Barbados myotis
- Conservation status: Vulnerable (IUCN 3.1)

Scientific classification
- Kingdom: Animalia
- Phylum: Chordata
- Class: Mammalia
- Order: Chiroptera
- Family: Vespertilionidae
- Genus: Myotis
- Species: M. nyctor
- Binomial name: Myotis nyctor LaVal & Schwartz, 1974
- Synonyms: Myotis martiniquensis nyctor

= Barbados myotis =

- Genus: Myotis
- Species: nyctor
- Authority: LaVal & Schwartz, 1974
- Conservation status: VU
- Synonyms: Myotis martiniquensis nyctor

Species of bat

The Barbados myotis (Myotis nyctor) is a species of bat found in the Lesser Antilles.
It was previously considered a subspecies of Schwartz's myotis, Myotis martiniquensis, but was elevated to species rank in 2012.

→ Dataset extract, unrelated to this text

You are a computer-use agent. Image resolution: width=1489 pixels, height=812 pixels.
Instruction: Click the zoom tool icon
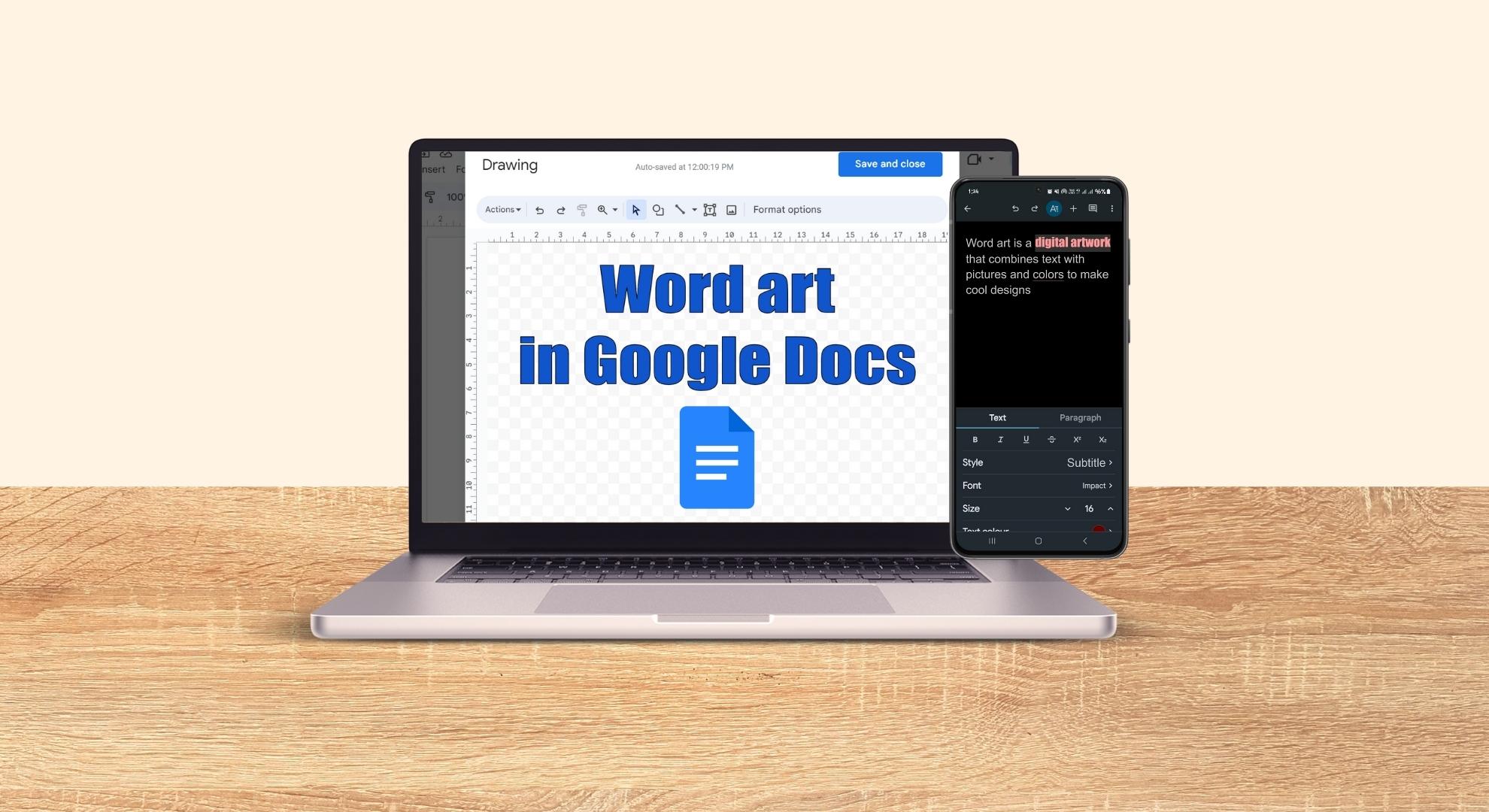601,209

==Taxonomy and etymology==
In 1973, American zoologist Richard K. LaVal described Schwartz's myotis from specimens collected in Martinique. A year later in 1974, LaVal identified more Schwartz's myotis in Barbados; he decided that each population was a subspecies. In Martinique, the population would be called M. m. martiniquensis, and the population in Barbados would be called M. m. nyctor. A 2012 study determined that there was a genetic distance of 8-9% between the two subspecies. The two subspecies were actually paraphyletic, with M. m. nyctor more closely related to an unrecognized species in Suriname. On the basis of their genetic and morphological divergence, the authors of the 2012 paper recommended that M. m. nyctor be elevated to species rank, using the name M. nyctor. The population of M. nyctor on Grenada might represent a subspecies.

==Description==
It is a small bat, with a total body length of 84 mm and a forearm length of 33.4 mm.
Its hind foot is 7 mm long, and its ear is 13 mm long.
Its skull is 13.5 mm long.
While M. nyctor and M. martiniquensis overlap in several morphological traits, they can be differentiated by M nyctors longer tibia and its higher tibia-to-forearm ratio.
In general, M. nyctor has a larger body but a smaller cranium than M. martiniquensis.

==Range and habitat==
M. nyctor is found on Barbados, the Lesser Antilles, and possibly Grenada.
It was the only species of its genus found on Barbados, until the identification of Myotis attenbourghi in 2017.
It is found at elevations between 50-300 m above sea level.
It roosts in caves during the day, but can also be found in more urbanized environments.

==Conservation==
It is currently evaluated as vulnerable by the IUCN.
It meets the criteria for this designation because it is only found in 2-3 locations, and its estimated area of occupancy is 1000 km2.
It is threatened by extreme weather events, such as hurricanes.
Changes in land use might result in habitat loss for this species.
Growth in tourism might result in a reduction of habitat for this species.